Once you've designed a test, you can hand it back to the AI and ask it to attempt authoritative retrieval. This is the only point where the AI gathers evidence — and only for a single, specific test you've defined, never for the framework as a whole. Whether the AI can actually reach the evidence is settled by it trying, not by it guessing in advance. If it hits a paywall, a login, or a source it can't open, it tells you, and you retrieve it yourself.

Click anywhere in the block, then Ctrl+C to copy. Fill in the hypothesis and the test you designed.

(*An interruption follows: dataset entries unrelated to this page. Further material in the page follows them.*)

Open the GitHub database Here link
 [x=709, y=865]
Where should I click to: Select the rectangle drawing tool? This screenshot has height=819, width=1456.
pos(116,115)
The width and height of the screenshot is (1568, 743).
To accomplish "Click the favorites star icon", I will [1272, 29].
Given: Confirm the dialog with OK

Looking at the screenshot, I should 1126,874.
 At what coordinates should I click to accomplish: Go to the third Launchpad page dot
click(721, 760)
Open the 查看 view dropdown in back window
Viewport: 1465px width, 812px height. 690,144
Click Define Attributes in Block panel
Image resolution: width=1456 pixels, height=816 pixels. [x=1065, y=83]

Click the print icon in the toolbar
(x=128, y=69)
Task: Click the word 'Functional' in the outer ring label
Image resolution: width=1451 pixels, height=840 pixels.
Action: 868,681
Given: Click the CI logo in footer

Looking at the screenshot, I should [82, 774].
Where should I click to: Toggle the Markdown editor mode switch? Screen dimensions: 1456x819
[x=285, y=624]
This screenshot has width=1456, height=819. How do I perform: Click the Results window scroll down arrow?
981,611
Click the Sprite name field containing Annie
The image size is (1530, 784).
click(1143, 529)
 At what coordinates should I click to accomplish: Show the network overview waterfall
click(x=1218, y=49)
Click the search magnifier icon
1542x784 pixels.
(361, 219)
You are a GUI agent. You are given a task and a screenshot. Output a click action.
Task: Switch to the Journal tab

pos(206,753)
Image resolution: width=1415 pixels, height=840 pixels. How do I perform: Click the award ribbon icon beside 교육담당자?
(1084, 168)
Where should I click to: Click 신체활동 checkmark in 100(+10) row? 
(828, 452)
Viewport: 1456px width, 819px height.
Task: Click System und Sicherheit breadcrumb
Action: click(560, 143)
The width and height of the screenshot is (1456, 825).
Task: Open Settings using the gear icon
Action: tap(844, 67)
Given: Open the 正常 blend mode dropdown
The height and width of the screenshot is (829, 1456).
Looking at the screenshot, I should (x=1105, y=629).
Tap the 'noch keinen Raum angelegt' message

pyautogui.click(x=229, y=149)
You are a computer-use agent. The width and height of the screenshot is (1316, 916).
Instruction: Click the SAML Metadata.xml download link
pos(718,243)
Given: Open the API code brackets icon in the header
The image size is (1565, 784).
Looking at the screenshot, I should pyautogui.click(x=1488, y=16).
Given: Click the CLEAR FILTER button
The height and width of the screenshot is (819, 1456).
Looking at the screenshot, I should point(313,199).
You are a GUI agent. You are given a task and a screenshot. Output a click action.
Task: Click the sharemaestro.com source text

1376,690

I have designed a specific test for a hypothesis, and I want you to attempt to find authoritative evidence for it. Do not broaden the test, do not substitute a different one, and do not attempt anything beyond what I describe.

Rules:

Use only authoritative, directly applicable sources — government data, regulatory filings, peer-reviewed work, recognized industry bodies, or reputable named publications. If the only thing you can offer rests on inference from sources you cannot vouch for, do not offer it. Say you could not find authoritative evidence.

If you find authoritative evidence, report what you found, cite the specific source by name or URL, and state whether it supports, refutes, or is mixed on the hypothesis.

If you cannot retrieve the evidence — because it sits behind a paywall, requires a login, is in a format you cannot open, lives in a database you cannot query, or does not exist in public form — say so plainly and specifically, and tell me what I would need to do to retrieve it myself.

Do not fill gaps with plausible-sounding substitutes. A clear "I could not find this authoritatively" is more useful to me than a confident guess.

My hypothesis:

[paste the hypothesis]

The test I want you to attempt:

[paste the test you designed]

The AI surfaces what's findable. You decide what's true.